TASK TO COMPLETE. Reproduce word for word the abstract below on Bayesian nonparametric estimation for dynamic treatment regimes.
*** EXERCISE PASSAGE Section Begins ***
Bayesian Nonparametric Estimation for Dynamic Treatment Regimes With Sequential Transition Times

We analyze a dataset arising from a clinical trial involving multi-stage chemotherapy regimes for acute leukemia. The trial design was a 2 × 2 factorial for frontline therapies only. Motivated by the idea that subsequent salvage treatments affect survival time, we model therapy as a dynamic treatment regime (DTR), that is, an alternating sequence of adaptive treatments or other actions and transition times between disease states. These sequences may vary substantially between patients, depending on how the regime plays out. To evaluate the regimes, mean overall survival time is expressed as a weighted average of the means of all possible sums of successive transitions times. We assume a Bayesian nonparametric survival regression model for each transition time, with a dependent Dirichlet process prior and Gaussian process base measure (DDP-GP). Posterior simulation is implemented by Markov chain Monte Carlo (MCMC) sampling. We provide general guidelines for constructing a prior using empirical Bayes methods. The proposed approach is compared with inverse probability of treatment weighting, including a doubly robust augmented version of this approach, for both single-stage and multi-stage regimes with treatment assignment depending on baseline covariates. The simulations show that the proposed nonparametric Bayesian approach can substantially improve inference compared to existing methods. An R program for implementing the DDP-GP-based Bayesian nonparametric analysis is freely available at www.ams.jhu.edu/yxu70. Supplementary materials for this article are available online.
*** EXERCISE PASSAGE Section Ends ***
*** RECORD SET Section Begins ***
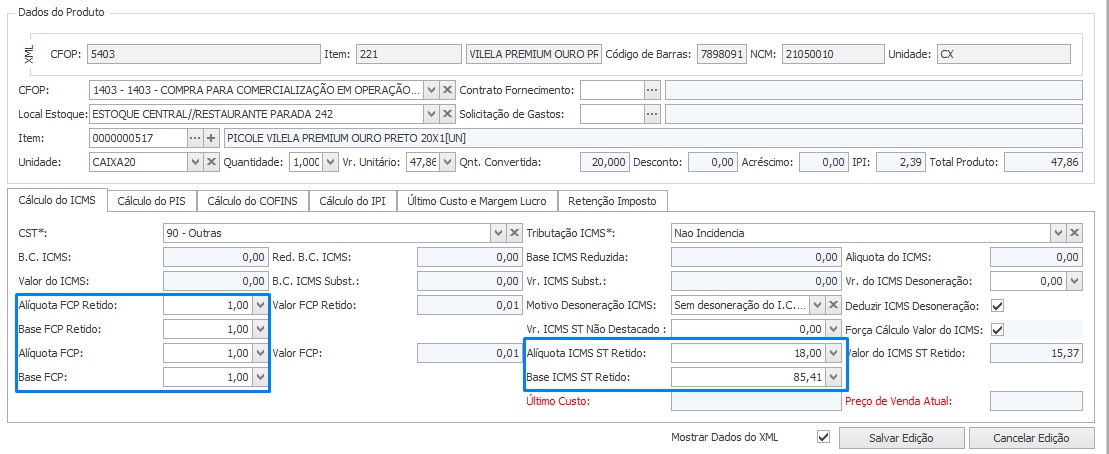Clear Local Estoque selection with X icon

coord(447,114)
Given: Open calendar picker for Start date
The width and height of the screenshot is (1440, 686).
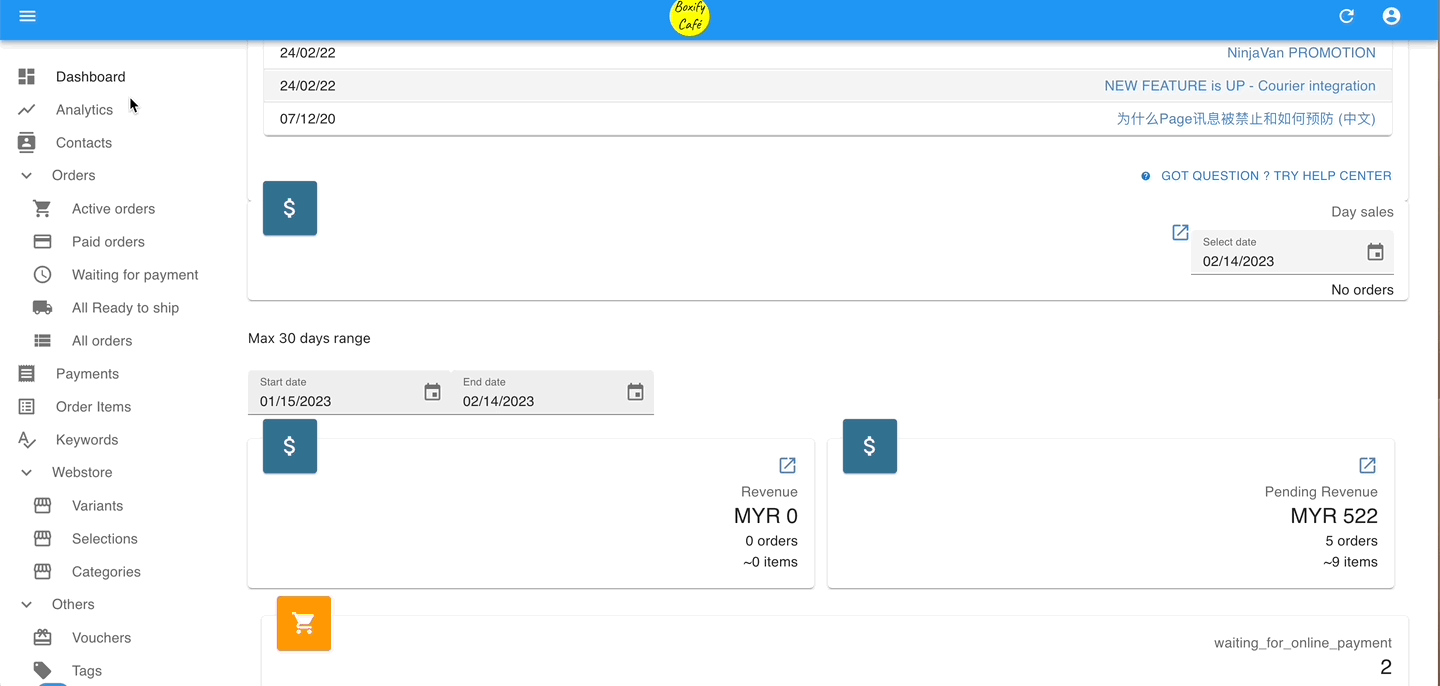Looking at the screenshot, I should (432, 392).
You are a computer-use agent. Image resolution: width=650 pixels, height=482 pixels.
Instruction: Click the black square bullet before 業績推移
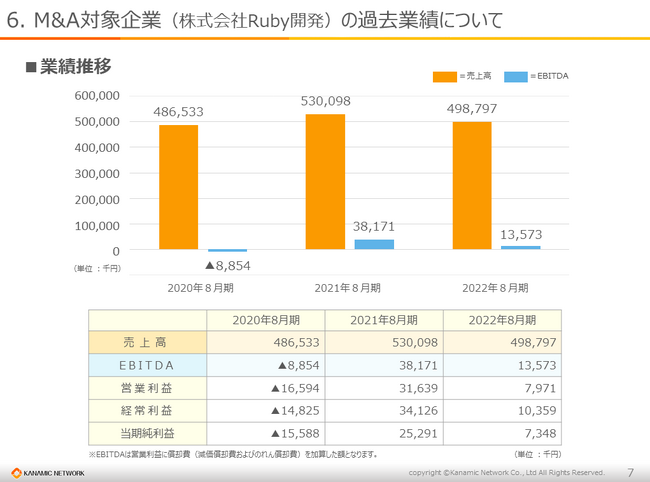[31, 68]
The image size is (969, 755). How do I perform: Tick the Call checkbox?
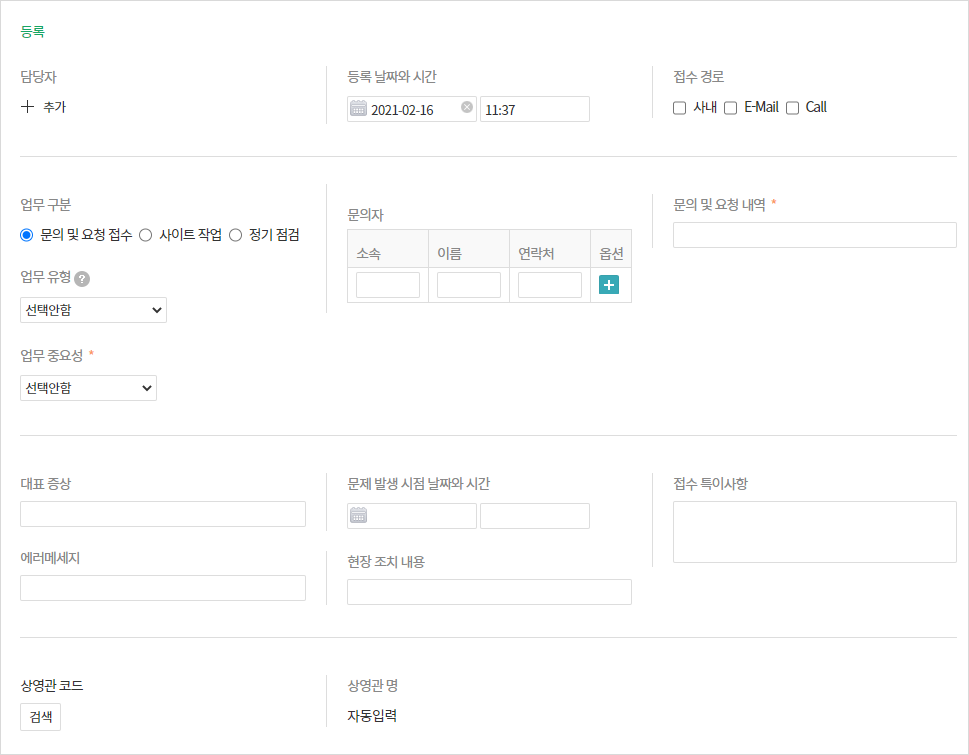793,108
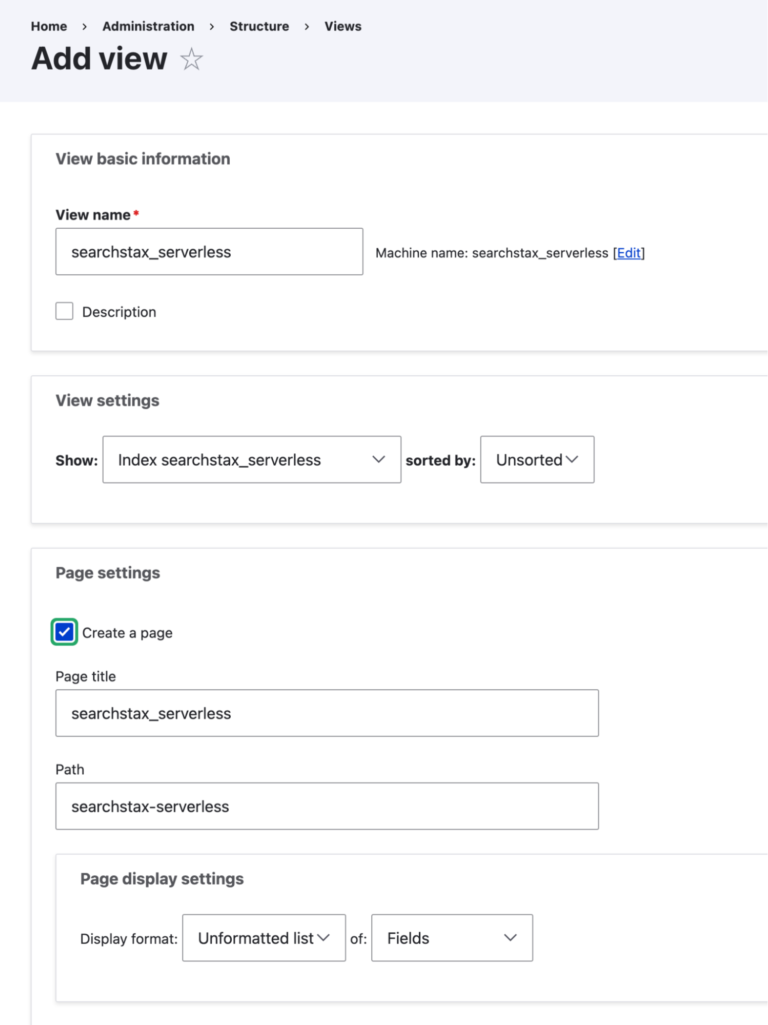Uncheck the Create a page checkbox
The width and height of the screenshot is (768, 1025).
64,632

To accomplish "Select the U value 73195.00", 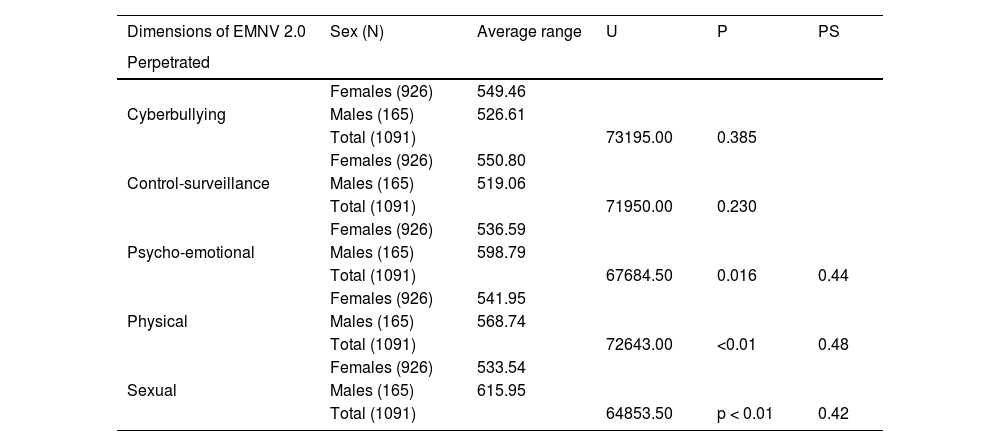I will (x=639, y=137).
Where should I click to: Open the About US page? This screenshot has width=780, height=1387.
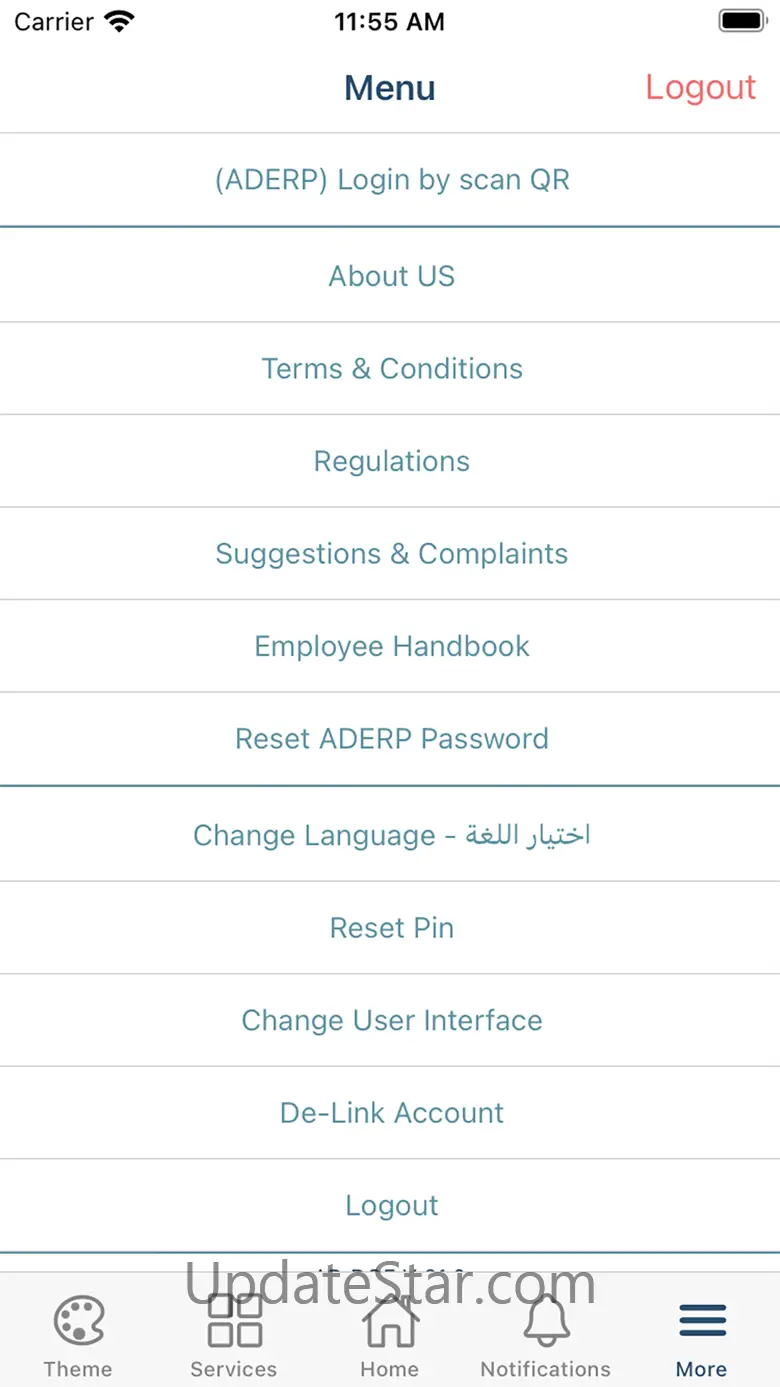392,276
*** RECORD SET Section Ends ***
RESPONSE TO THIS EXERCISE.
Bayesian Nonparametric Estimation for Dynamic Treatment Regimes With Sequential Transition Times

We analyze a dataset arising from a clinical trial involving multi-stage chemotherapy regimes for acute leukemia. The trial design was a 2 × 2 factorial for frontline therapies only. Motivated by the idea that subsequent salvage treatments affect survival time, we model therapy as a dynamic treatment regime (DTR), that is, an alternating sequence of adaptive treatments or other actions and transition times between disease states. These sequences may vary substantially between patients, depending on how the regime plays out. To evaluate the regimes, mean overall survival time is expressed as a weighted average of the means of all possible sums of successive transitions times. We assume a Bayesian nonparametric survival regression model for each transition time, with a dependent Dirichlet process prior and Gaussian process base measure (DDP-GP). Posterior simulation is implemented by Markov chain Monte Carlo (MCMC) sampling. We provide general guidelines for constructing a prior using empirical Bayes methods. The proposed approach is compared with inverse probability of treatment weighting, including a doubly robust augmented version of this approach, for both single-stage and multi-stage regimes with treatment assignment depending on baseline covariates. The simulations show that the proposed nonparametric Bayesian approach can substantially improve inference compared to existing methods. An R program for implementing the DDP-GP-based Bayesian nonparametric analysis is freely available at www.ams.jhu.edu/yxu70. Supplementary materials for this article are available online.